Postfixにはsendmailというコマンドが付属しており、メールの送信ができます。 昔デファクトスタンダードだったメールサーバーsendmailのコマンドと互換になっているそうです。

$ sendmail example@gmail.com
Subject: This is a test mail
Hello from Raspberry Pi
.

あて先メールアドレスをsendmailコマンドの引数にして起動します。 起動すると何もメッセージも出ず入力待ちになるので、1行目にSubject:と書いてからメールのタイトルを、2行目以降にメールの本文を書きます。書き終わったら次の行に.(ピリオド)のみ書いてEnterを押します。最後のピリオドは送信されませんのでご安心ください。

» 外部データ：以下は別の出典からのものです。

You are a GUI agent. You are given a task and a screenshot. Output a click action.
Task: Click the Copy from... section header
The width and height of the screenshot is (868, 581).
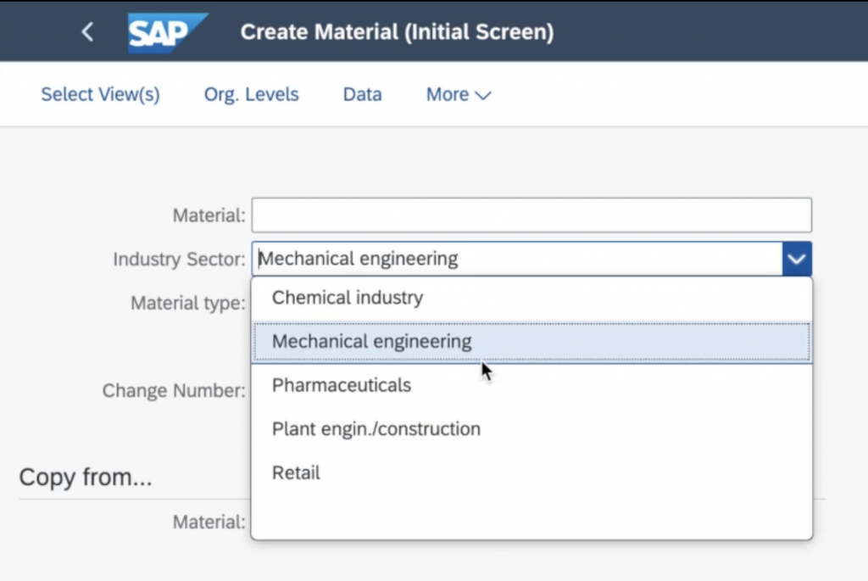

うまくメールが届きましたでしょうか?届かなかった場合は後述のトラブルシューティングを見てくださいね。

Python編

Pythonに標準で付属しているsmtplibを使ってメール送信ができます。次のようにします。

import smtplib
 
fromaddr = "from@gmail.com"
toaddr = "to@gmail.com"
subject = "This is a test mail"
body = """\
Hello from Raspberry Pi!
 
This is a test mail.
"""
 
server = smtplib.SMTP('localhost')
msg = "Subject: {}\n{}".format(subject, body)
server.sendmail(fromaddr, toaddr, msg)
server.quit()

これをmailtest.pyなどとファイルに保存して、実行します。

$ python mailtest.py

同じように送信できるはずです。

トラブルシューティング

実は私は上の手順ではメール送信ができませんでした。メールが送れないな?と思ったら、ログを見てみましょう。 デフォルトでは/var/log/syslogにログが書かれています。postfixで検索するとよいでしょう。

Network is unreachable

私の場合、こんなログが出ていました。

Sep  2 11:29:54 raspberrypi postfix/smtp[1620]: connect to smtp.gmail.com[2404:6800:4008:c04::6d]:587: Network is unreachable

smtp.gmail.comに繋がらない(Network is unreachable)というログです。 よく見ると、アドレスがIPv6アドレスです。実は私の家のインターネット回線は未だにIPv6に対応していないので、これでは繋がりません。

このような場合は、強制的にIPv4を使います。Postfixの設定ファイル/etc/postfix/main.cfの、次の行を変更します。

inet_protocols = ipv4     # 変更

これでPostfixを再起動すると、IPv4が使われて、メールが送れるようになりました。

このように、環境依存のエラーが出る場合があります。エラーログを見て検索するなどして問題を解決し、メールが送れるようにがんばってください!